Today, with the emergence of electronics resources and electronic information exchange, applied and theoretical research in the areas of information processing, storage, extraction and retrieval is of interest to computer community.

Information extraction (IE) is a task to identify specific pieces of information (data) in an unstructured or semi-structured textual document and transform this unstructured information into a structured data. IE is a technology using hand-make or system-make rules and methods in order to recognize, extract and classify specific data from unstructured electronic resources as input and classified and presents these unambiguous data to the user as output. These types of data are frequently used by other arbitrator systems for indexing in database or Internet surfing, information retrieval or Question Answering systems and some times used by the user directly. Information Retrieval (IR) on the other hand is a technology for finding relevant information requested by user from various resources and presents all the relevant results to the user. IR is used for finding information in documents, databases, web documents or searching for metadata. There are many differences between Information Extraction (IE) and Information Retrieval (IR). In an IR system the aim is to find relevant data and presents them to the user, and delivers all documents to the user. Where an IE application analyses input data and presents only the specific information from them that the user is interested in and the system delivers facts to the user or other arbitrator systems or applications. An IE system is more difficult and knowledge-intensive to build and apply. Since IE is more computationally intensive than IR, implementation of IE is more difficult than IR systems. IE is potentially much more efficient than IR because of the possibility of reducing the amount of time people spend reading systems results. In the Table below i show a comparison between IE and IR systems in their applications, implementation and results.
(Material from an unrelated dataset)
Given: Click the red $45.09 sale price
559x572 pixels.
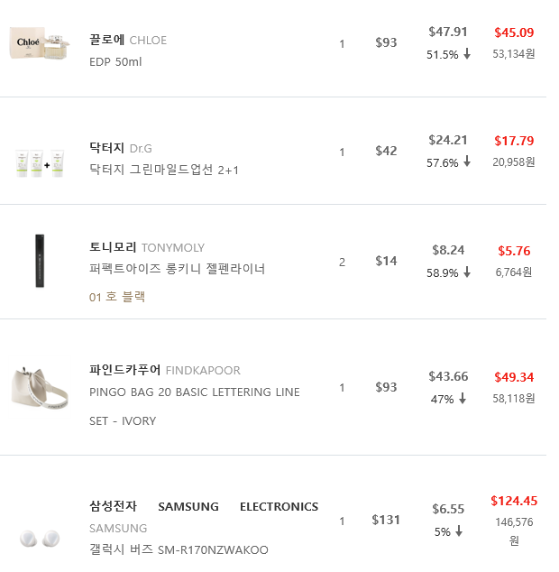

It shows IE more applicable and useful than IR since if IE system can remove weaknesses points in domain independent and precision in results, it can satisfy the user more than IR.

For instance, when a user looking for a hand phone with simple specification in the Internet, a robust and famous search engine like Google or Yahoo return thousands and thousand search results to it (See Figure below). Which one of the results is relevant for user? Which one of the results contain the exact data that the user expected and looking for? Does the user have enough time to read all these response data? Such systems use Information Retrieval (IR) to answer the user query but most of the time the result cannot satisfy the user, because the user needs exact and relevant information. To overcome this problem, Information Extraction (IE) is used in IR system. One type of IE is Named Entity Recognition (NER). Learning to extract names such as Person name, Location name, Organization name, Date and Time in natural language text is called Named Entity Recognition (NER) task.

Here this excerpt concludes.